Nükleer Tıp Bölümü’nde; kalp, böbrekler, karaciğer, tiroit, beyin gibi organların sağlıklı bir şekilde çalışıp çalışmadığı ve kemiklerde kanser, enfeksiyon veya travma olup olmadığı araştırılarak hizmet veriliyor.
Nükleer Tıp yöntemleri ile tıbbi sorunlara çok erken evrelerde tanı konabiliyor. Erken evrede hastalıkların kontrol altına alınabilmesi de tedavi başarısını artırıyor. Bu yöntemler bazı kanser türlerinde (örneğin meme kanseri ve melanom) hastalığın lenfatik yayılımını değerlendirmede ve cerrahiyi planlamada da yardımcıdır.
Nükleer Tıp Bölümü’nde; tiroit kanserinin ve bazı az rastlanan kanser türlerinin tedavilerinde özel olarak hazırlanmış hasta odalarında radyoizotoplar (bileşiklerin ve biyolojik moleküllerin izlenmesinde kullanılan bazı elementlerin radyoaktif hallerine verilen isim) kullanılıyor.
Nükleer Tıp testleri, hastalıkların görüntülenmesinde önemli katkılar sağlıyor ve insan vücudu üzerinde minimal müdahale şansı veriyor. Bu testler bir organ fonksiyonundaki anormallikleri ortaya çıkarmak ve çok ciddi hastalıkların erken teşhis ve tedavisi için kılavuzluk edebiliyor. Bu yöntemler ile tıbbi problemlere, diğer tanı yöntemleri ile olduğundan çok daha erken aşamada tanı konulabiliyor. Hastalıkların erken aşamada kontrol altına alınması tedavinin başarı oranını artırıyor. Testlere başlamadan önce radyoaktif ilaçlar damar içine veya ağız yolu ile alınıyor ve kısa bir süre sonra hastanın ilgili vücut alanlarının özel kameralar ile sağlanan ve "sintigrafi" denilen görüntüleri elde ediliyor. Bu radyoaktif maddeler ile yapılan incelemeler nükleer tıp uzmanları tarafından değerlendiriliyor.

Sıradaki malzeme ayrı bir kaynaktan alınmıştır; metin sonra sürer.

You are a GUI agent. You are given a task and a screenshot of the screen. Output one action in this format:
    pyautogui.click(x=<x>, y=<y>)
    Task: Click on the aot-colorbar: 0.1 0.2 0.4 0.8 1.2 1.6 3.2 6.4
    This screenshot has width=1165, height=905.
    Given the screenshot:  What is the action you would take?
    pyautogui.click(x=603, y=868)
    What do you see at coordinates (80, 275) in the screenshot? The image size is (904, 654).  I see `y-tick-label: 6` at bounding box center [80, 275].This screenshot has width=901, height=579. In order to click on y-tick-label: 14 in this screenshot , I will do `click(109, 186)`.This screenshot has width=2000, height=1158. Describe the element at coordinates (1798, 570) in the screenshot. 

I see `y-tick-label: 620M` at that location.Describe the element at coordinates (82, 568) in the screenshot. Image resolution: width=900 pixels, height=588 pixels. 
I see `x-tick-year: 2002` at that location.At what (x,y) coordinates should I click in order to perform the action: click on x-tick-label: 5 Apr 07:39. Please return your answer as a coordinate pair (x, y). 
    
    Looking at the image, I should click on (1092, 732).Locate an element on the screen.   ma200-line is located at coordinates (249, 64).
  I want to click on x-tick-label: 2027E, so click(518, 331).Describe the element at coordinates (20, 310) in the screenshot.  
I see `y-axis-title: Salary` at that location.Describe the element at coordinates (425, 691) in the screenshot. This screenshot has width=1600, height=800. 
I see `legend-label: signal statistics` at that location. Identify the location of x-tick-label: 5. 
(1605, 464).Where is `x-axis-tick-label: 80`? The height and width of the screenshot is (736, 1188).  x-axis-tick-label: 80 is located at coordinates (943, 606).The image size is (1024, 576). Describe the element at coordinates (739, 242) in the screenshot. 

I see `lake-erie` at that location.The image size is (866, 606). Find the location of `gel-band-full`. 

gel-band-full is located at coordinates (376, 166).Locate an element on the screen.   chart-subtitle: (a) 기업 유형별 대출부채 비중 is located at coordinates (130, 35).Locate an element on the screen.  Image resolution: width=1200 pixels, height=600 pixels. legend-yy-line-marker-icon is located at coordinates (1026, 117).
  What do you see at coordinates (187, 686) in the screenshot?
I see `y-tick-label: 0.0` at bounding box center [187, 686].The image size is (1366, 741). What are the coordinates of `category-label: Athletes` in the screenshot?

Nükleer Tıp yöntemleri, meme kanseri ve melanom gibi bazı kanser türlerinin cerrahi tedavisinde hastalığın lenfatik yayılmasını değerlendirmek ve cerrahi planlama yapmak için de kullanılıyor.
Nükleer Tıp Bölümü’nde, tiroit kanseri ve bazı nadir kanser türlerinin tedavisinde radyoizotoplar kullanılıyor.
Nükleer Tıp Bölümü’nde gerçekleştirilen uygulamalar güvenli, ağrısız ve verimli şekilde sonuçlanıyor. Test başlamadan önce, radyoaktivite ile ilaç intravenöz veya oral olarak veriliyor. Kısa bir süre sonra, “sintigrafi” adı verilen vücut görüntüleri özel kameralar kullanılarak elde ediliyor. Bu görüntüler radyoaktif ilacın organ içinde ilerlemesini gösteriyor ve tanı için değerli bilgiler sağlıyor.